I see an Eismeer Blue Eos at the UIC campus, always coming or going into the parking lot off Harrison. Female driver with lots of stuff animals in the back window (at least that was what I thought I saw last time.) You and I go to campus around the same time, 7:45am...


----------



## MlleCarla (Jan 5, 2008)

*Re: (dqcvdtpda) sightings in the OC*


_Quote, originally posted by *dqcvdtpda* »_Nette (another long-time poster) and I both have dark blue Eos tootling around H-Beach (her) and Irvine to Oceanside (me).
I saw a young lady in a white Eos last week on the 405 south near Sand Canyon. 
...she ignored me. (not unusual...for a bald, fat, goofy-looking middle-aged guy)






















 
Been driving my 2007 Wheat Beige Metalic/beige interior in Orange County for the last 6 months (home town Huntington Beach).







So far I have had only 2 sightings of EOS on the 22 fwy...that's it, that's all. I have heard of the blue one in HB though (Nette?)...not seen her. 
See you around! 
C


----------



## flith (Aug 5, 2007)

*Re: (Dan_Eos)*

Quote "seeing all these spots... makes me think. I have only seen 1 EVER!! and that was back in April. Then, I've been looking at every VW I can on the road, but still no other Eos. I guess I have a unique car for my area."
I got mine back in Jul 07 after a trip to Afghanistan as well. I've only seen two others in Fayetteville (1 Blue/1White), and in Southern Pines area no others to date yet.

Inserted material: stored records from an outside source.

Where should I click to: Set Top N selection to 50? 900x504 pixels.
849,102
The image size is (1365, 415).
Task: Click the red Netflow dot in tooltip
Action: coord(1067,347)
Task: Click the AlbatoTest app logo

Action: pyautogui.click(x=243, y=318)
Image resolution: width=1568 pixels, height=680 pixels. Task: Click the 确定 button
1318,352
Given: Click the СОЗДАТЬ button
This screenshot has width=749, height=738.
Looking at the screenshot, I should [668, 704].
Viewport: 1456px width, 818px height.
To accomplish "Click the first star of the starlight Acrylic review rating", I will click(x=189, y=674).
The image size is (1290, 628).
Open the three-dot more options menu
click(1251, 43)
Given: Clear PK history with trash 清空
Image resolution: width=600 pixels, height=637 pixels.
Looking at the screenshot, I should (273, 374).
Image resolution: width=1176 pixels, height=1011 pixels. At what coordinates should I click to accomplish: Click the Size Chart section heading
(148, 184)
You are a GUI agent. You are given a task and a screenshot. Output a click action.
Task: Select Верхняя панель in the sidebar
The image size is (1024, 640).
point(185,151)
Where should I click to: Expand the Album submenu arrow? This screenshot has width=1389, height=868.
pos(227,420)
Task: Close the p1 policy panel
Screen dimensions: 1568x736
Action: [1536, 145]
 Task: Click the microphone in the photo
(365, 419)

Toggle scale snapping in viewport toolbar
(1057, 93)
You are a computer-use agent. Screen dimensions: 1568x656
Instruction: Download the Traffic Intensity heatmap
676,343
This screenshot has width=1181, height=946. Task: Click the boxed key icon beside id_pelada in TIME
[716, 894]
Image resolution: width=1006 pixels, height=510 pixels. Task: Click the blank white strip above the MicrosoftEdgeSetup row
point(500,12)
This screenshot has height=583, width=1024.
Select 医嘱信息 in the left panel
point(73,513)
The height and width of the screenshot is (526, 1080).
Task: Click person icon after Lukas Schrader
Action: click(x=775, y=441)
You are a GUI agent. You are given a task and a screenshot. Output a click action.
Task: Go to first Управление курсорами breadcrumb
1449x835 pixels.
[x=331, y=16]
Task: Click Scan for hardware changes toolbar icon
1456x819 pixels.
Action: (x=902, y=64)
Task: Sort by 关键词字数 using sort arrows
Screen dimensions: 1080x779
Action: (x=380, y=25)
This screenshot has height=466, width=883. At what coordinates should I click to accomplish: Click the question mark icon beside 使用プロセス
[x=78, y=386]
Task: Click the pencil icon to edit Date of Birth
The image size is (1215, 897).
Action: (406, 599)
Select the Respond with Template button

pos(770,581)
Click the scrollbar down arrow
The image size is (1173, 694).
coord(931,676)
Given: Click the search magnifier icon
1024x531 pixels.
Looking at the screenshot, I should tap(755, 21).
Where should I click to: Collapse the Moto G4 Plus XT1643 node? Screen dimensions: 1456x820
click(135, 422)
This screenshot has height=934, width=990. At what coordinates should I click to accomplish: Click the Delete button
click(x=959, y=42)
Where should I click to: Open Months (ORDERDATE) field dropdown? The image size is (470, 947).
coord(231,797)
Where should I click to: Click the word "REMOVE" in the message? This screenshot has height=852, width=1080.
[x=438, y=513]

_Modified by flith at 5:23 PM 1-8-2008_


----------



## nette (Aug 23, 2006)

*Re: (dqcvdtpda) sightings in the OC (MlleCarla)*

Hi there,

I am all over HB and work in Downey so I am on the 405, and 605 all the time.
I get really excited when I see a "buddy" out there.

Keep looking for me.. I'll keep an eye out for you!


----------



## muggo11 (Oct 2, 2006)

Travelling north on Tuscawilla in Winter Springs, FL. Saw black EOS (couldn't make out model) with FL plate reading HARD TP. Cute. My FL plate now reads CFL ARTS just in case you see me.


----------



## n1drland (Jul 11, 2007)

*Re:*

Anyone have their black or dark blue Eos 2.0T in for service at City Volkswagen in Chicago this morning? I was there at 11. Only saw the car on the lift, no owner in sight. Found out today that I bought the last white Eos there


----------



## LadyDriver (Jul 11, 2007)

Saw a Thunder Blue driving down I-4 downtown Orlando two days ago. Then saw another (or could be the same) Thunder Blue on 17-92 yesterday. I do have a picture on my phone...will post later.


----------



## Dan_Eos (Jul 16, 2007)

*Re: (flith)*


_Quote, originally posted by *flith* »_
Quote "seeing all these spots... makes me think. I have only seen 1 EVER!! and that was back in April. Then, I've been looking at every VW I can on the road, but still no other Eos. I guess I have a unique car for my area."
I got mine back in Jul 07 after a trip to Afghanistan as well. I've only seen two others in Fayetteville (1 Blue/1White), and in Southern Pines area no others to date yet.
_Modified by flith at 5:23 PM 1-8-2008_

I finally saw one, another red one going in the opposite direction from me a couple weeks ago around Skibo Rd. Still keeping my eyes open.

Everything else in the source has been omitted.